Há pequenos momentos isolados que fazem valer a pena, como a cena em que Walsh muito sorrateiramente passa a perna na censura e rapidamente mostra Bennett e Grant dividindo a mesma cama, numa manobra de mestre. Essas pequenas grandes sacadas jorram aos borbotões durante o filme, como era habitual em todo o cinema de Walsh, mas o fato de não se decidir em ser um filme de gângster o suficiente e nem uma screwball o suficiente, faz que atmosfera geral do filme seja irregular e quase catastrófica em sua indecisão, afinal, nem todo mundo é Hitchcock.Nota 1: Passei boa parte da minha vida achando que Walter Pidgeon fosse britânico e só ano passado descobri que ele era canadense e não inglês, e pelo que pude notar é erro bastante comum, pois já o vi sendo chamado de Sir Walter Pidgeon e os canadenses não são aptos a ganharem título de cavaleiro.

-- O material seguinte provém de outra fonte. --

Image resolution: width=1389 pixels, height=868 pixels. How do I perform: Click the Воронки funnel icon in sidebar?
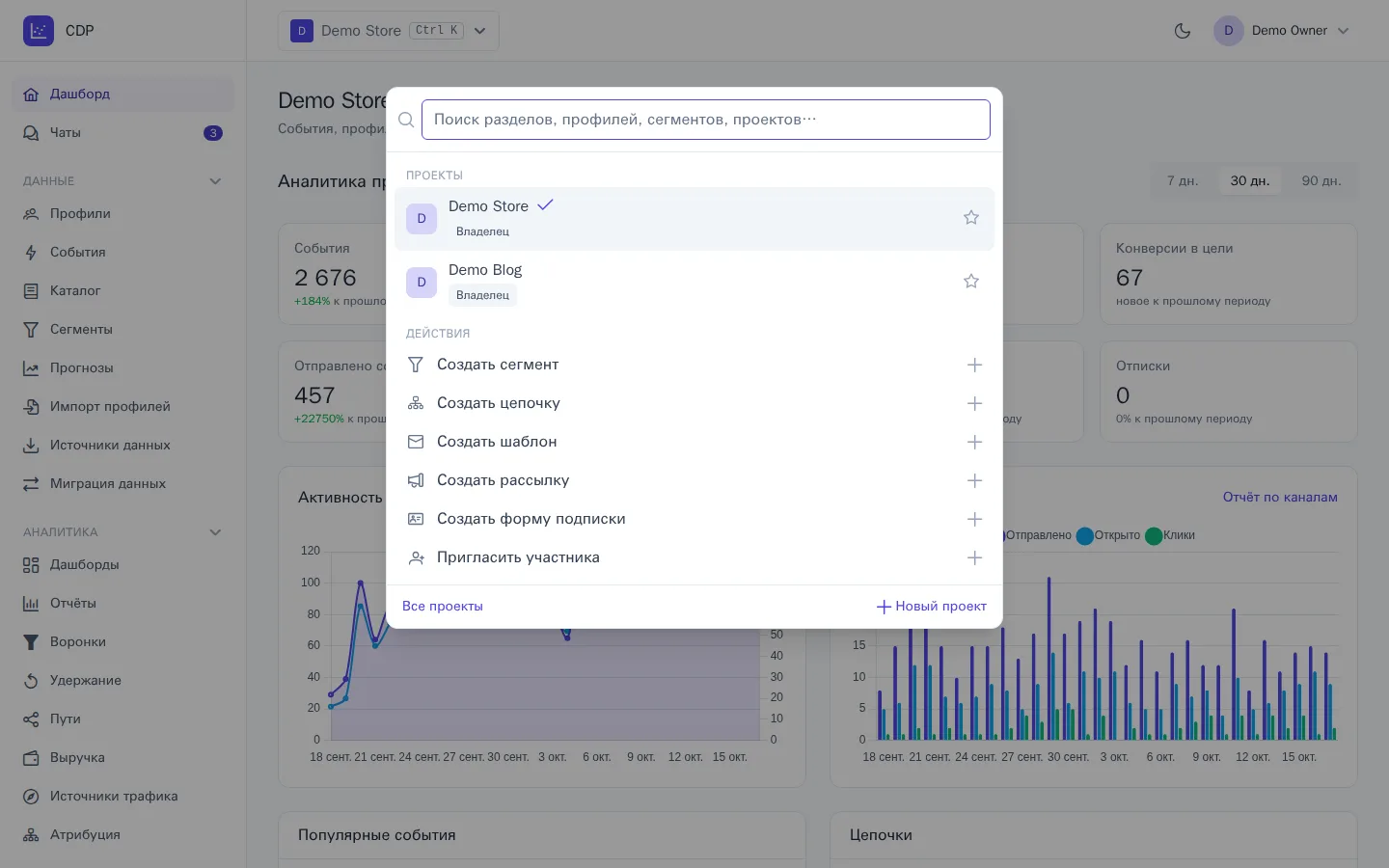[31, 641]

Nota 2: Outra questão que sempre me atormentou foi o fato de Pidgeon nunca ter trabalhado com Hitchcock, quando era óbvio que ele era exatamente o tipo de ator que o velho Hitch apreciava – ao menos me atormentara até o mês passado quando assisti Amada por Três (The House Across the Bay, Archie Mayo, 1940) e pude conferir a única cena dirigida por Hitchcock naquele filme: Joan Bennett e Walter Pidgeon e os flertes passados num avião. É pouco, mas serve como sonho de consumo alcançado.

Nota 3: Azar da Joan Bennett, ao ter que dividir cena com aquelas pestilências todas. Eca.